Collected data
┌──
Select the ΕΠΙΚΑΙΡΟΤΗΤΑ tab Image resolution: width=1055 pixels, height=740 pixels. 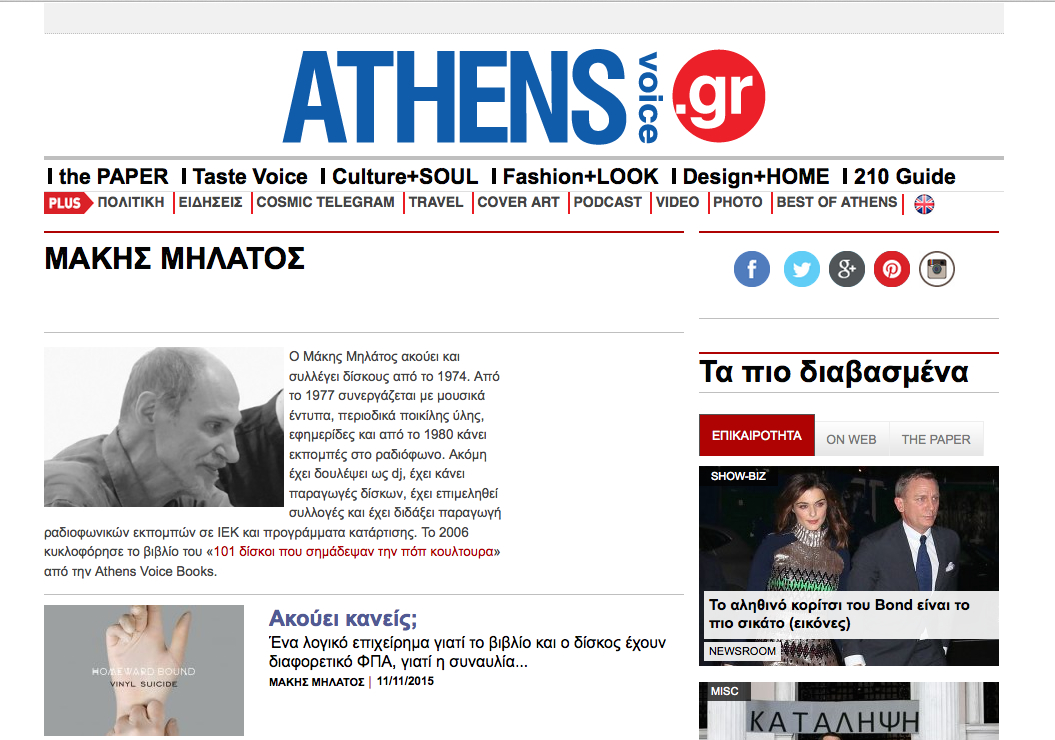pyautogui.click(x=757, y=435)
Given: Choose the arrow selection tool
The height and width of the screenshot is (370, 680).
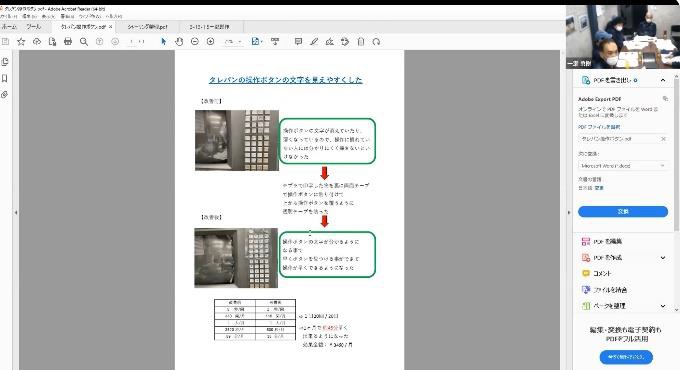Looking at the screenshot, I should tap(163, 42).
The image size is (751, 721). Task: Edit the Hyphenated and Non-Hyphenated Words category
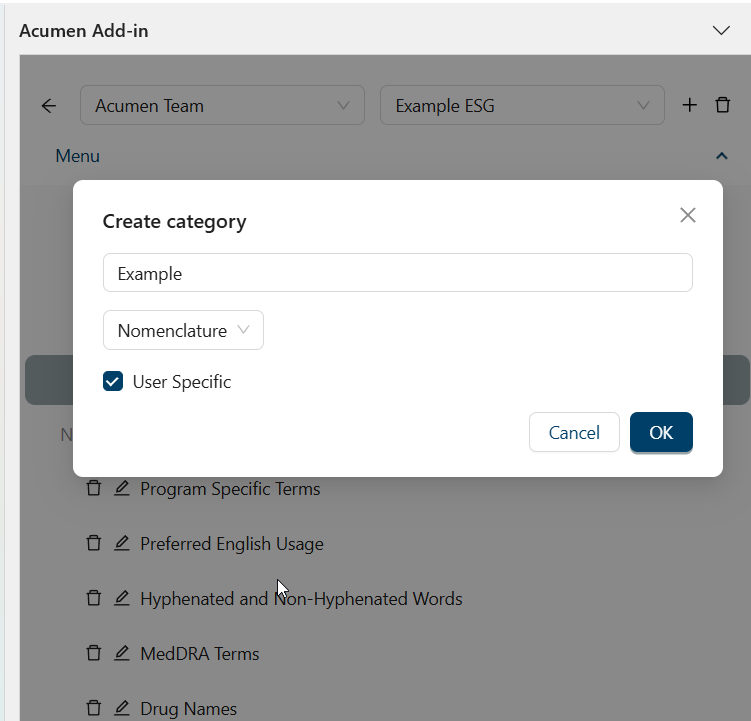122,598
└──
Problem to work on = Output the entries above exactly as they appear, starting at the line that contains "Given: Choose the arrow selection tool" and ending with the last line of the entries, including both ends. Leave the pictures out of your output.

Solution =
Given: Choose the arrow selection tool
The height and width of the screenshot is (370, 680).
Looking at the screenshot, I should tap(163, 42).
The image size is (751, 721). Task: Edit the Hyphenated and Non-Hyphenated Words category
122,598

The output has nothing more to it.